:: Dataset records ::
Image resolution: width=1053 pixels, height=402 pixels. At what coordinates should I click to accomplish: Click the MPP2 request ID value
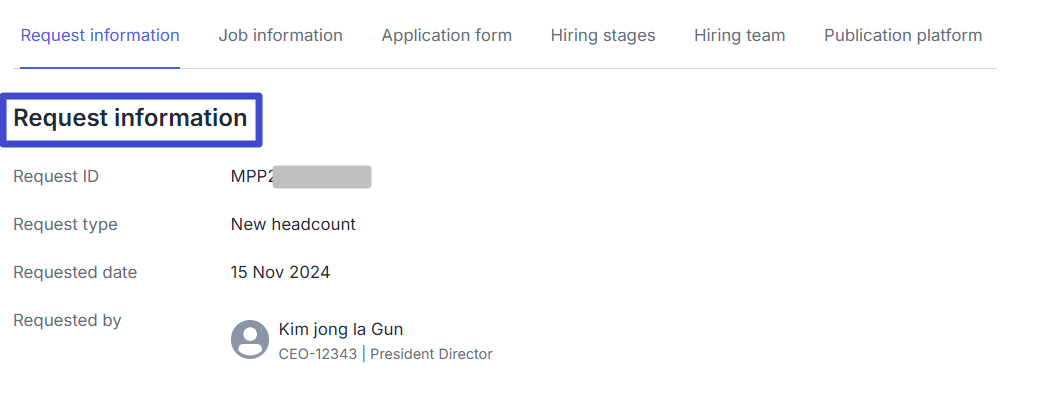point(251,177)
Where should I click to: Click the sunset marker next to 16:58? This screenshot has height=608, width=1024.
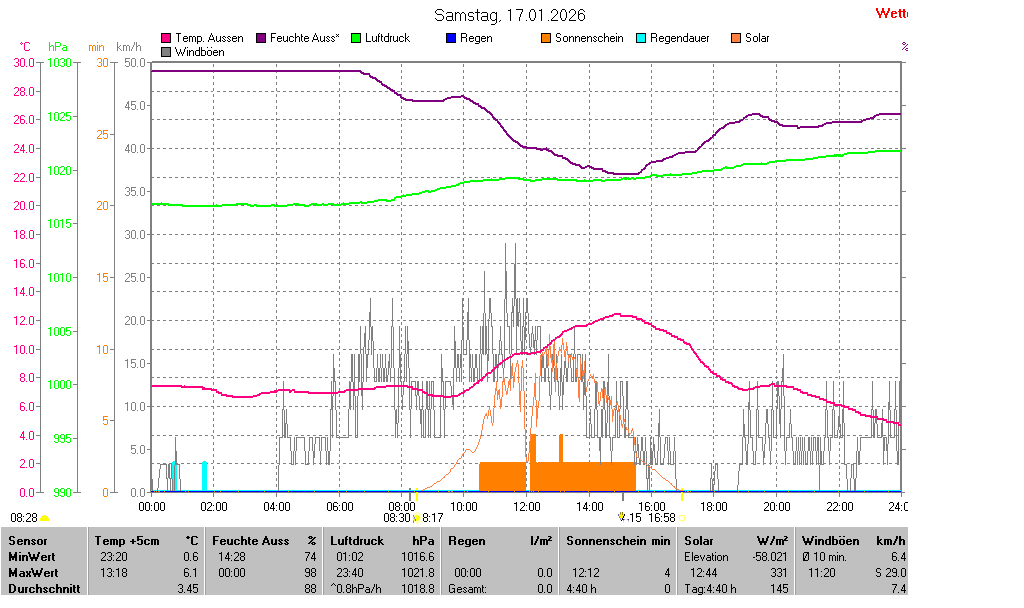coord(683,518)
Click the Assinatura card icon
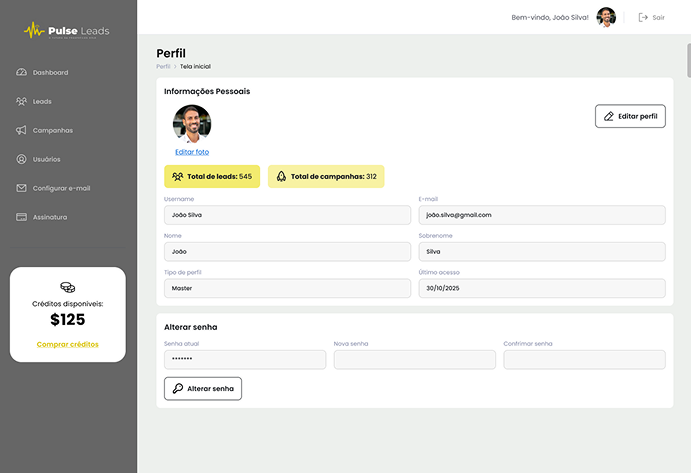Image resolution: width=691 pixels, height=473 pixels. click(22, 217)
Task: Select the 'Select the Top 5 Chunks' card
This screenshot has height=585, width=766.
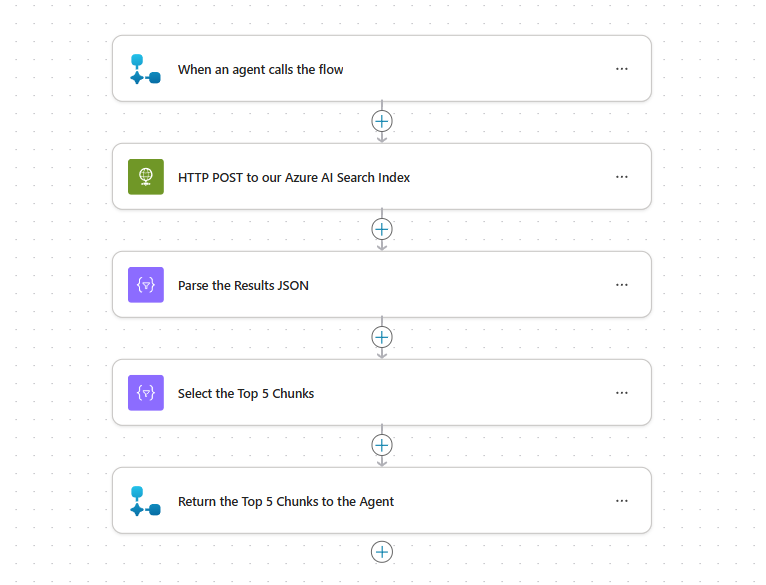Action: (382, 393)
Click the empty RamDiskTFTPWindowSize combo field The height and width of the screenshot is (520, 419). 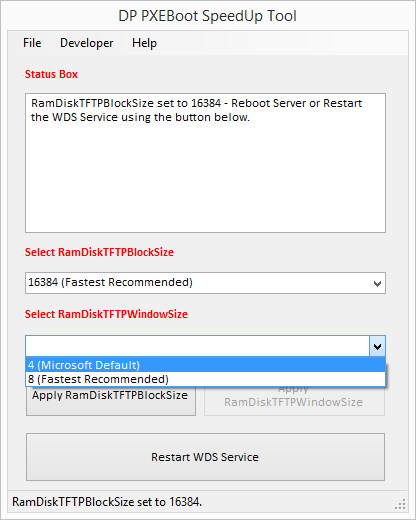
:::
**What needs to be done**. Copy out the lines exactly as written, beginning with the one that contains "This screenshot has height=585, width=766." and ending with the last line of the material; do not include pictures.

**Output for this task**.
This screenshot has height=585, width=766.
Action: (382, 393)
Click the empty RamDiskTFTPWindowSize combo field The height and width of the screenshot is (520, 419). 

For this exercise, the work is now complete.